# What you need to do
Repeat every entry word for word; omit all pictures.

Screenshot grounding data
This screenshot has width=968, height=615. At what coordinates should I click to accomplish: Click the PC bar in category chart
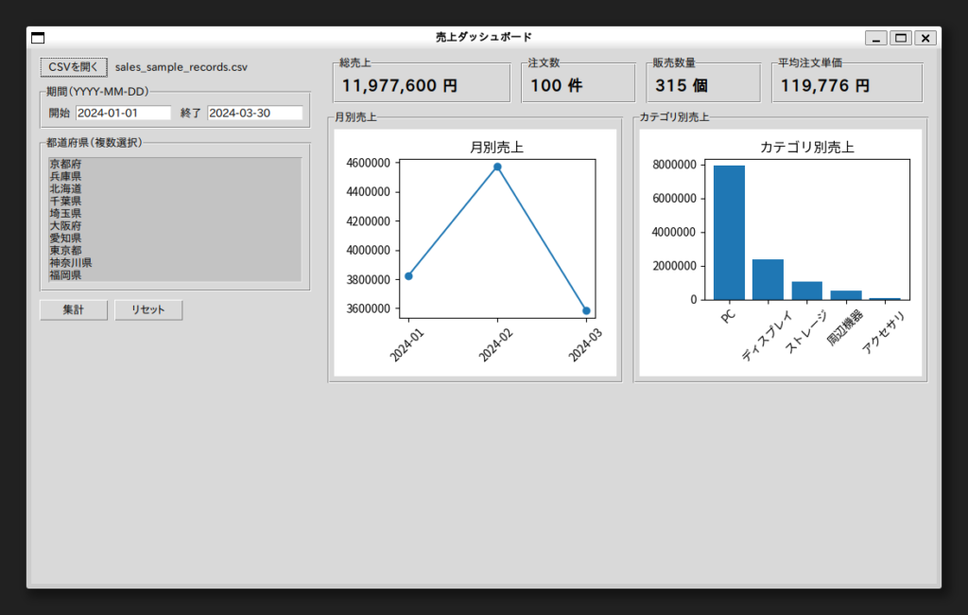729,233
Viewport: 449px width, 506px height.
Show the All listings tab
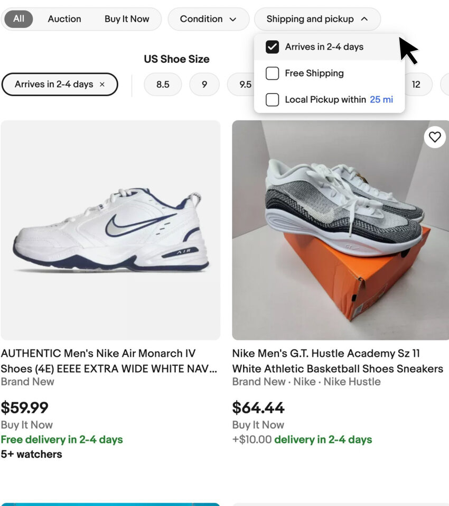coord(18,19)
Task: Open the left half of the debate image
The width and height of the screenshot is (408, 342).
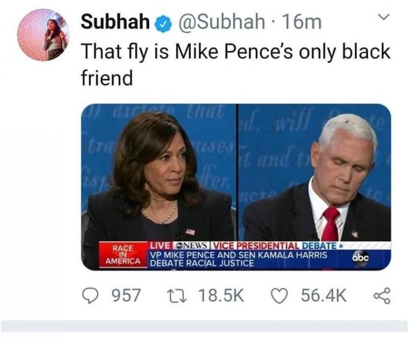Action: pos(158,172)
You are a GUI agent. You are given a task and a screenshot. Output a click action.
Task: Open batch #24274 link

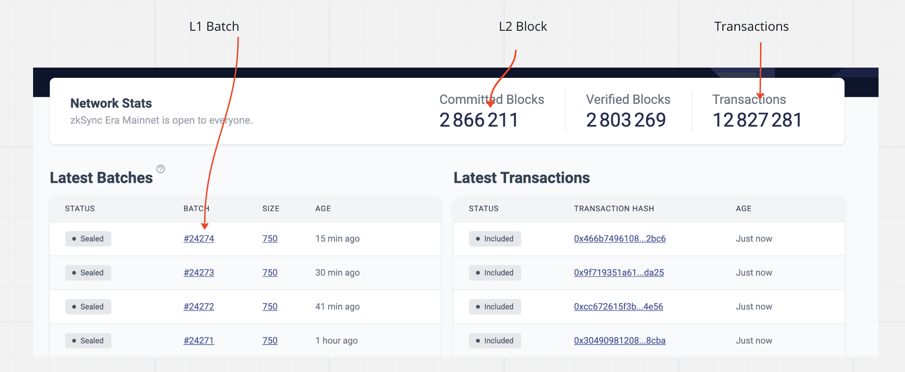pos(199,239)
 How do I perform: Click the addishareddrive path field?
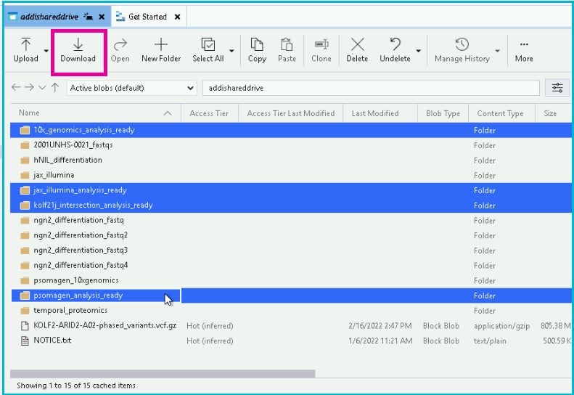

# Solved problem
This screenshot has width=968, height=615. At what coordinates should I click to accomplish: Click the PC bar in category chart
729,233
Viewport: 449px width, 506px height.
Show the All listings tab
coord(18,19)
Task: Open the left half of the debate image
The width and height of the screenshot is (408, 342).
Action: pos(158,172)
You are a GUI agent. You are given a task and a screenshot. Output a click action.
Task: Open batch #24274 link

pos(199,239)
 How do I perform: Click the addishareddrive path field?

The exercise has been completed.